━━━ The data

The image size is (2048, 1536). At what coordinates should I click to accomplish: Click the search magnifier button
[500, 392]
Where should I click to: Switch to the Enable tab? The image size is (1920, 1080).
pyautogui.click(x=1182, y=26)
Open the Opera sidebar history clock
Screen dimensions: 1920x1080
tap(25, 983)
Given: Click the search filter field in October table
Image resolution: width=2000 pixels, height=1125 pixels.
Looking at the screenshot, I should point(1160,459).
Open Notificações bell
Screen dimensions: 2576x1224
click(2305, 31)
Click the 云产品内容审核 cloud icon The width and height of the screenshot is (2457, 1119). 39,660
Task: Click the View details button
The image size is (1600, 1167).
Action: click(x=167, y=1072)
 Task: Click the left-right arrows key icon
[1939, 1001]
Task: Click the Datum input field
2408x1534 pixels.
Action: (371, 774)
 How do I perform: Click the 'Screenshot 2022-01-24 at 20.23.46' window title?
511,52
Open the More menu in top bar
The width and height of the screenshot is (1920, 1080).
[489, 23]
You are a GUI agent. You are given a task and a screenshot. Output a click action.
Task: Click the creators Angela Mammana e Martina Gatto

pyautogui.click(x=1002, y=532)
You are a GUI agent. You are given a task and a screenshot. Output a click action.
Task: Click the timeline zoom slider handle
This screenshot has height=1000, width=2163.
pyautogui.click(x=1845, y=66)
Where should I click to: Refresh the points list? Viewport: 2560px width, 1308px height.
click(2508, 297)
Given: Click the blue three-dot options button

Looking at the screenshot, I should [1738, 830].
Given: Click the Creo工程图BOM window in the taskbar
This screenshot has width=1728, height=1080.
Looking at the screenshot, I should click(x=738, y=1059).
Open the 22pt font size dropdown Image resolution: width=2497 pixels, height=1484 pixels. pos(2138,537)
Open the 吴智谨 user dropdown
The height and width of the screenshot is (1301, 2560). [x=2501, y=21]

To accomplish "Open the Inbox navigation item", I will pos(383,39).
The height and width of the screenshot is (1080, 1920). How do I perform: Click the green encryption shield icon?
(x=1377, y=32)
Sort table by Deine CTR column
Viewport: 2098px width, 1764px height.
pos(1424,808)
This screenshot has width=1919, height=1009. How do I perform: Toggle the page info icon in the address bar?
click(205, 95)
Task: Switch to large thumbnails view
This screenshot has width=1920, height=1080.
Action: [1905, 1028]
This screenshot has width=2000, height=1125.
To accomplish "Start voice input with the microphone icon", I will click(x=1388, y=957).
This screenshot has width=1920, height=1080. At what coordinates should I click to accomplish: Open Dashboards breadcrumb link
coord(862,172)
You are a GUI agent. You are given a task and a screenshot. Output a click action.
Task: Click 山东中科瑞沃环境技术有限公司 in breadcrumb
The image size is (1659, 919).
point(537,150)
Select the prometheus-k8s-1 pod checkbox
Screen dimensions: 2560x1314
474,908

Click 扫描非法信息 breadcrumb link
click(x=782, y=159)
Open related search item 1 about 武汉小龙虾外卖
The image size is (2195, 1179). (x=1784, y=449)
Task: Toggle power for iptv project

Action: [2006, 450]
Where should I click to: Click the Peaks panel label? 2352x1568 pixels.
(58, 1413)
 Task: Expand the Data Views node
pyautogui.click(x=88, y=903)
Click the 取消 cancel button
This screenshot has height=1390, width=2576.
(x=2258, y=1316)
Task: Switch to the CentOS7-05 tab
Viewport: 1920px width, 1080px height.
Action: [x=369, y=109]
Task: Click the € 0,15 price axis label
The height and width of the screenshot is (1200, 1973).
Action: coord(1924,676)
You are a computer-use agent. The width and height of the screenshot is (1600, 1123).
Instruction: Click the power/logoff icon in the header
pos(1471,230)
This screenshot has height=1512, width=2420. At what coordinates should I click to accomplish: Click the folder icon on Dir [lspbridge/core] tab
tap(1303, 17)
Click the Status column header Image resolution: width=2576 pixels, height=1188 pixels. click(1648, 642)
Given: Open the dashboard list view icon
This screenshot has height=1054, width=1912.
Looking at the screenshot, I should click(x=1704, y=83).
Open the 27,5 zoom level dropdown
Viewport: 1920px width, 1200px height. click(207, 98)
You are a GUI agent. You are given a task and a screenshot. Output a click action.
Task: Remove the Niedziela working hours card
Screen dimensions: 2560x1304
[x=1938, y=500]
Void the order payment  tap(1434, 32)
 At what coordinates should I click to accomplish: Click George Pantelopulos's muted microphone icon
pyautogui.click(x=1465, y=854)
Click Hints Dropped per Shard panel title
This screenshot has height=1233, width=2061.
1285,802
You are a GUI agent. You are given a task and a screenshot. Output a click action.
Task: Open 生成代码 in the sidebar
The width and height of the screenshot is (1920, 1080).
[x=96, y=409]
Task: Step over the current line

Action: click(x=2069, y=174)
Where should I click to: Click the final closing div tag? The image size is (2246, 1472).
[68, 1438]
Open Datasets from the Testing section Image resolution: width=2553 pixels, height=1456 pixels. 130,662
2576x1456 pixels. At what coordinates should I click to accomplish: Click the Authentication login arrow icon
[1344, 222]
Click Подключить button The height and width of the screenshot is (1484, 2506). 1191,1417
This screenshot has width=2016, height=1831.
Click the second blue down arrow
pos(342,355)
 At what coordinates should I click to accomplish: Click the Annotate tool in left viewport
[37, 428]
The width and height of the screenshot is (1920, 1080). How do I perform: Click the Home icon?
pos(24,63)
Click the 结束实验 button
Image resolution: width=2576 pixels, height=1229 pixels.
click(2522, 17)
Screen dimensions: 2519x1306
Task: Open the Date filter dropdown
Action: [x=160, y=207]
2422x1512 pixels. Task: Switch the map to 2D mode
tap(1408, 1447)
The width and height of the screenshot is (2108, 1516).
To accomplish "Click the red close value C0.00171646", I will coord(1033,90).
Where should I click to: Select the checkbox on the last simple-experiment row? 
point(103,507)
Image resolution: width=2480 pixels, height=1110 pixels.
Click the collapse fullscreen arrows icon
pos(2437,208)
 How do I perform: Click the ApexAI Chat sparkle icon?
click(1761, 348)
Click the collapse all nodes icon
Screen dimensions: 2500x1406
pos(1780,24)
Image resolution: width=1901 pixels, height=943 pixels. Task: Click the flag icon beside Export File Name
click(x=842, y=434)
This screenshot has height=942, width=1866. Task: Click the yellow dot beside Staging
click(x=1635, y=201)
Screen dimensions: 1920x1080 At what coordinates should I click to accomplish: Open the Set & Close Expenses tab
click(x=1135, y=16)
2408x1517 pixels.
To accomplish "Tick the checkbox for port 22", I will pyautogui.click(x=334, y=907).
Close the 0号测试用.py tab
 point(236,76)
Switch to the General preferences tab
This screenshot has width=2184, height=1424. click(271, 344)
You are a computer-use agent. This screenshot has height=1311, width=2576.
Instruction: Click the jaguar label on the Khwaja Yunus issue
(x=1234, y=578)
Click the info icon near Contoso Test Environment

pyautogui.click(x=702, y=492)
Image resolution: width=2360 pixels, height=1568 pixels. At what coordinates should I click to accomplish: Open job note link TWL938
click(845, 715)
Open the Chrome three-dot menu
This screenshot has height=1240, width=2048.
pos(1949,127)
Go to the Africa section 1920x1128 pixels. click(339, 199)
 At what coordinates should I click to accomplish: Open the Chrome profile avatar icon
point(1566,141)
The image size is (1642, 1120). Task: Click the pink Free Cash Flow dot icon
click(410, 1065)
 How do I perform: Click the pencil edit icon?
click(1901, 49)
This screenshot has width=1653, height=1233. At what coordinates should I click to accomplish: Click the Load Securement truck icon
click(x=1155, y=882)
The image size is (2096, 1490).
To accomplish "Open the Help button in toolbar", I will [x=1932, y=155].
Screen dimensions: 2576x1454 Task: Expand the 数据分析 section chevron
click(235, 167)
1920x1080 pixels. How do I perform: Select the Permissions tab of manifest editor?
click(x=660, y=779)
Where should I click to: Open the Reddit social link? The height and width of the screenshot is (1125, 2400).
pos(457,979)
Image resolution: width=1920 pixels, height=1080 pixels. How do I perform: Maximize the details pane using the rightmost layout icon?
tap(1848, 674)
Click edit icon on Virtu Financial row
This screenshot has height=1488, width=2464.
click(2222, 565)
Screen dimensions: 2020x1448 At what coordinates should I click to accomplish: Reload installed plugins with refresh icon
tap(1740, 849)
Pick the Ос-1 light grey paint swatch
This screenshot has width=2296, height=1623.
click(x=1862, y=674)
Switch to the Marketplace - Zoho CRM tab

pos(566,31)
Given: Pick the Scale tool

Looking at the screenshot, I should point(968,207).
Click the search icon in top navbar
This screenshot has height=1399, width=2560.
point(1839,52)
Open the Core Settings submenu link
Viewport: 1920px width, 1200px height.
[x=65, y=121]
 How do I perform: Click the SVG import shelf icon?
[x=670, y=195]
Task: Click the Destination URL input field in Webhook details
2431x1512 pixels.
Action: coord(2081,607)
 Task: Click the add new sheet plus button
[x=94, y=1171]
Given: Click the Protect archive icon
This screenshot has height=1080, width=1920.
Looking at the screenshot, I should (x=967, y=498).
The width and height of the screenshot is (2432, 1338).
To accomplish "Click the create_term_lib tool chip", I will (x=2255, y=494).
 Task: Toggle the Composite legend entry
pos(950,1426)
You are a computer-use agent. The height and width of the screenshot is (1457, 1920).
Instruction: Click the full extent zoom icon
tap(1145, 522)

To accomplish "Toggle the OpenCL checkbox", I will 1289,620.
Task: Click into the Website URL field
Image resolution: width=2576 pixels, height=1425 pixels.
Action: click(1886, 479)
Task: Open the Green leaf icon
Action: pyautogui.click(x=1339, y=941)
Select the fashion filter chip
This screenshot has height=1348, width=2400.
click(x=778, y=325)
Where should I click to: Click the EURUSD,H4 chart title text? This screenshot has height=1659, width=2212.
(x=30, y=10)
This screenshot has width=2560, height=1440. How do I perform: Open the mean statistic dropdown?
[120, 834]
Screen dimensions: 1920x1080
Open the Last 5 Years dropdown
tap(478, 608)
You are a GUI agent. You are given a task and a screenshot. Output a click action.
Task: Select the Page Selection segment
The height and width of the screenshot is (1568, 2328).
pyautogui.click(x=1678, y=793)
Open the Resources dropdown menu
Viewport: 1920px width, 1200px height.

━━━━━━

▶ **What you are asked to do**: From the data above, copy each line with the string "input" in it.

▶ **Response to the task**:
Task: Click the Datum input field
To accomplish "Start voice input with the microphone icon", I will click(x=1388, y=957).
Task: Click the Destination URL input field in Webhook details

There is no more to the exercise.